Part 19

15 4 0
                                    

"Hati-hati di jalan," ucap Alga begitu Nayla turun dari motornya.

Nayla tertawa pelan mendengar peringatan dari Alga. "Kamu yang harusnya hati-hati, Mas," sahutnya pula.

Alga ikut tertawa juga. "Ya udah, masuk sana."

Nayla menggeleng pelan. "Kamu pergi dulu. Aku masuknya nanti."

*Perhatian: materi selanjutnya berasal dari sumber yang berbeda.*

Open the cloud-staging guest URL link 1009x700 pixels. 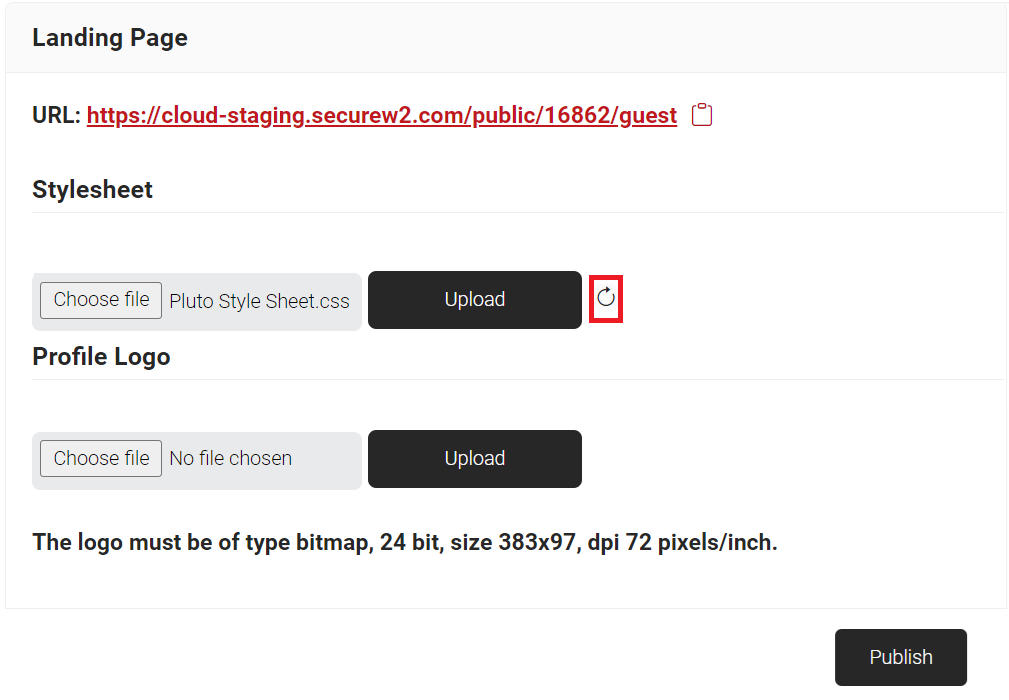tap(381, 115)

"Kok gitu?" tanya Alga. Nayla tersenyum, mengedikkan bahu saja. Alga lantas melanjutkan. "Ya udah, aku pulang, ya."

Nayla mengangguk saja. Alga lantas menyalakan motornya dan meninggalkan Nayla. Setelah motor Alga sudah menjauh, Nayla lantas beranjak dari tempatnya dan masuk ke dalam rumah.

Sesampainya di dalam rumah, Nayla mendapati sang ayah tengah menonton televisi di ruang tengah.

"Belum tidur, Yah?" tanya Nayla, tanpa dijawab pun Nayla sudah tau jawabannya. Nayla lantas duduk di samping sang ayah — ikut menonton juga.

"Belum," jawab Fatih.

"Bunda mana, Yah?" tanya Nayla lagi.

"Baru aja masuk kamar. Ngantuk katanya. Padahal baru jam sepuluh, ya ... Bunda kamu udah tua, sih," seloroh Fatih lalu tertawa kemudian.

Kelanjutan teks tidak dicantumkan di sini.